Ao lado de Moro, frequentemente questionado pelos métodos que utiliza na Operação Lava-Jato, o ministro reiterou a afirmação feita momentos antes por Renan de que não se deve cometer abusos para combater o crime.

“Eu gostaria também de dizer que, com a experiência já de anos que nós temos nessas questões, nesses debates, que nós agentes públicos, agentes políticos do judiciário, não devemos ceder à tentação de procedermos o combate ao crime mediante qualquer prática abusiva”, afirmou o ministro.

“Também não compartilho da ideia de que este não é o momento azado [oportuno] para aprovar a lei. Qual seria o momento azado? Qual seria o momento adequado para discutir esse tema, de um projeto que já tramita no Congresso há mais de sete anos? Como se fazer esse tipo de escolha do momento?”, disse. “ Acho inclusive, juiz Sérgio Moro, com toda a honestidade intelectual, […] que a Lava-Jato não precisa de licença especial para fazer as suas investigações.
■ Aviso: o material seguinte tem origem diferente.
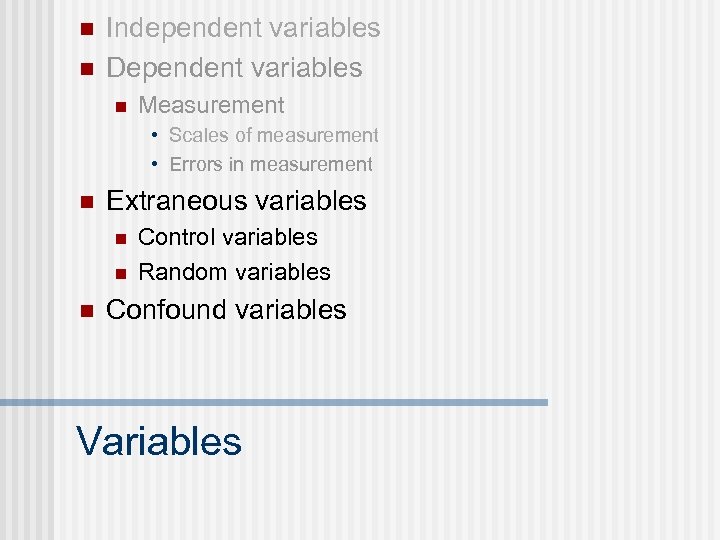Click the Measurement sub-item text
The image size is (720, 540).
pos(211,105)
Os instrumentos que aí estão são mais do que suficientes, como qualquer outra operação.”

Vazamentos telefônicos

Mendes criticou duramente a divulgação de gravações telefônicas na TV, expediente utilizado diversas vezes ao longo da Operação Lava-Jato, quando até telefonema com conversa entre os ex-presidentes petistas Dilma Rousseff e Luiz Inácio Lula da Silva foi veiculado na televisão.

Ele descreveu uma conversa com um colega português que dizia achar “engraçado” que os brasileiros divulguem as conversas na televisão. “Eu disse: ‘na nossa ordem jurídica não permite, mas a gente se acostumou a essa violação’. Ele não sabia, ele achava que a nossa Constituição e as leis autorizavam esse tipo de vazamento, tantas vezes ele passando pelo Brasil havia visto isso na Rede Globo”, afirmou. “É preciso que haja limites para isso, de forma inequívoca. É preciso que a gente chame as coisas pelo nome.”
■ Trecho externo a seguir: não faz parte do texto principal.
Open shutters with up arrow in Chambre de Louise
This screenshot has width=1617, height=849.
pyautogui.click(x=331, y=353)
Dez medidas “autoritárias”

O ministro do Supremo também defendeu algumas modificações impostas pela Câmara às “10 Medidas de Combate à Corrupção”, na contramão das críticas de diversos setores da opinião pública e dos procuradores que ameaçaram abandonar a Lava-Jato caso o projeto fosse sancionado pelo presidente da República.

Além das restrições ao habeas corpus, Mendes criticou outras medidas derrubadas pela Câmara e que constavam no projeto apresentado pelo Ministério Público, entre elas a convalidação de provas ilícitas obtidas “de boa fé” e o teste de integridade.

Para Mendes, “as propostas populares também têm que ser escrutinadas”. “Neste ponto, não tenho a menor dúvida. A Câmara andou bem em rejeitar isso, como andou bem em rejeitar a ideia do aproveitamento de prova ilícita, como também aquela coisa do teste de integridade, a tal ‘pegadinha’ que se concebeu, de feição claramente autoritária.”